Air Quality in Ireland is Generally Good

The EPA report ‘Air Quality in Ireland 2009 – Key Indicators of Ambient Air Quality’ shows that air quality in Ireland was generally good throughout the country. The report provides an overview of air quality in Ireland for 2009, based on data obtained from 28 monitoring stations.

Data from the EPA monitoring program shows that air quality in Ireland continues to be well above the European average, especially in relation to ozone and nitrogen dioxide. Air quality in Ireland is generally of a high standard across the country due to prevailing Atlantic airflows, relatively few large cities and the lack of widespread heavy industries. However, levels of particulate matter and nitrogen dioxide remain of concern.

“Air quality across Ireland is generally good. However increased levels of nitrogen dioxide and particulate matter observed at Dublin and Cork city centres show the need to reduce the environmental impact of traffic. Vehicle emissions technology has undoubtedly decreased the impact of individual vehicles, but any benefits have been offset by an increase in the number of vehicles,” comments Dr Micheal Lehane, EPA programme manager.

Traffic is the primary source of nitrogen dioxide and is also one of the main sources of particulate matter. Levels of nitrogen dioxide are high in Dublin and Cork city centres and, in 2009, exceeded the 2010 limit value at Winetavern Street monitoring station in Dublin city centre. The four Dublin local authorities are preparing a plan to address the 2009 exceedance of the limit value. Provisional data indicates that levels of nitrogen dioxide measured to 30th September in 2010 are below the limit value.

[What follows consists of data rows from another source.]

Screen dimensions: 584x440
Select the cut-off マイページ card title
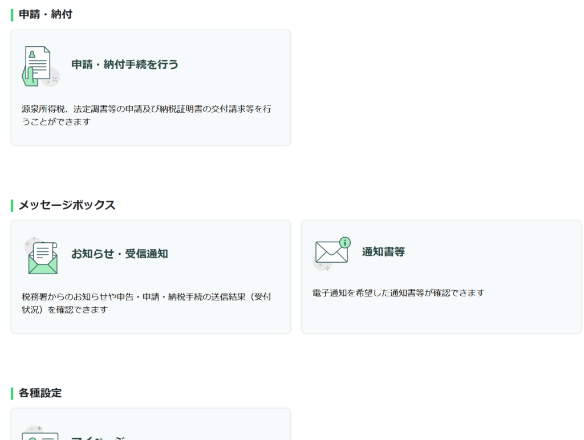click(x=98, y=437)
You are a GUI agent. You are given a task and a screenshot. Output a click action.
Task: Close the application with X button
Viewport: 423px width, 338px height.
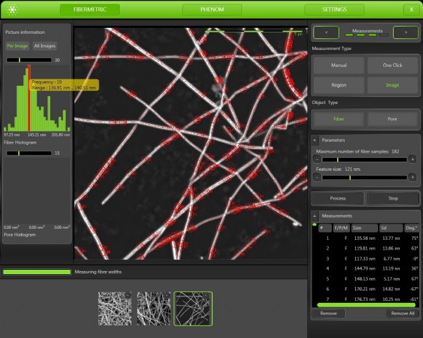click(411, 10)
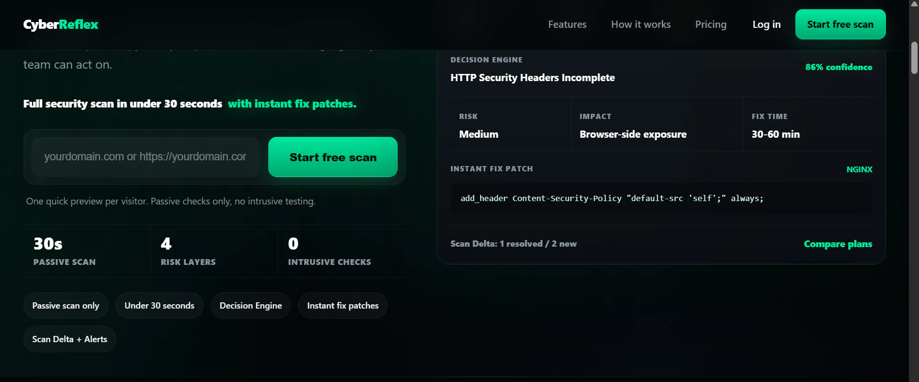The height and width of the screenshot is (382, 919).
Task: Click header Start free scan button
Action: (x=840, y=24)
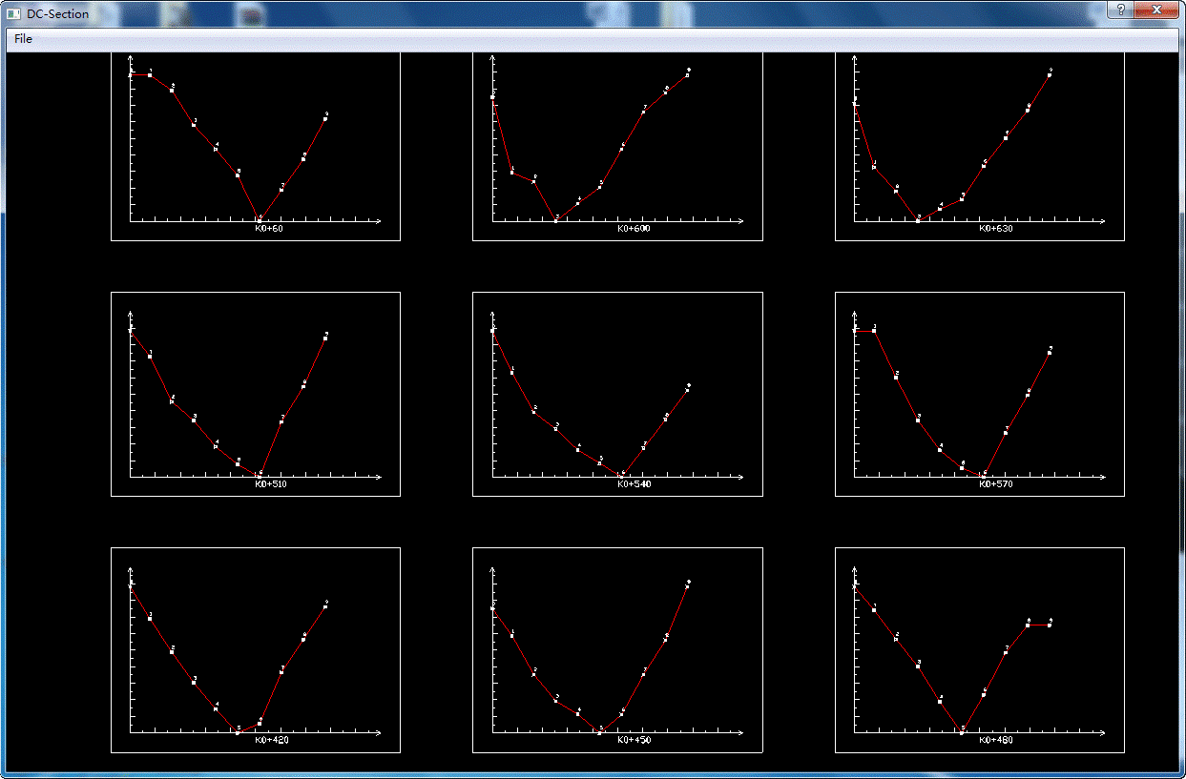The image size is (1186, 779).
Task: Select the K0+570 cross-section chart
Action: (x=979, y=394)
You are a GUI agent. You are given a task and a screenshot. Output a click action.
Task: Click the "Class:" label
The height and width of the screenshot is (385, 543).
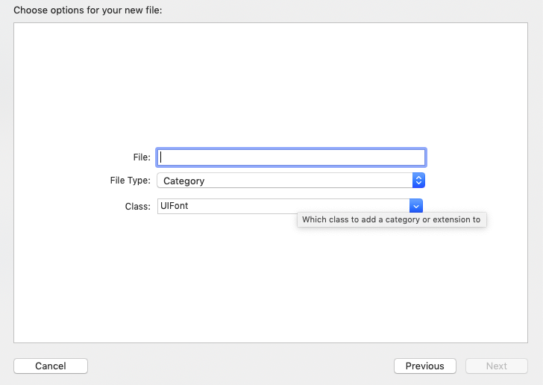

Domestic solid fuel use is the other main source of particulate matter in air in Ireland and particularly impacts air quality in areas where the sale of bituminous coal is permitted. As a result, levels of particulate matter in smaller towns are similar or worse than those in cities.

Dr Lehane continues: “The EPA asks the public to consider the impact that their choice of domestic heating fuel can have on the environment and air quality. An extension of the ban on the sale of bituminous coal to other areas would also further improve air quality.”

Measured values of sulphur dioxide (SO2), carbon monoxide (CO), Ozone (O3), particulate matter (PM10 and PM2.5), heavy metals, benzene and polycyclic aromatic hydrocarbons (PAHs) were all below limit and target values set out in the Clean Air For Europe Directive 2008 and 4th Daughter Directive.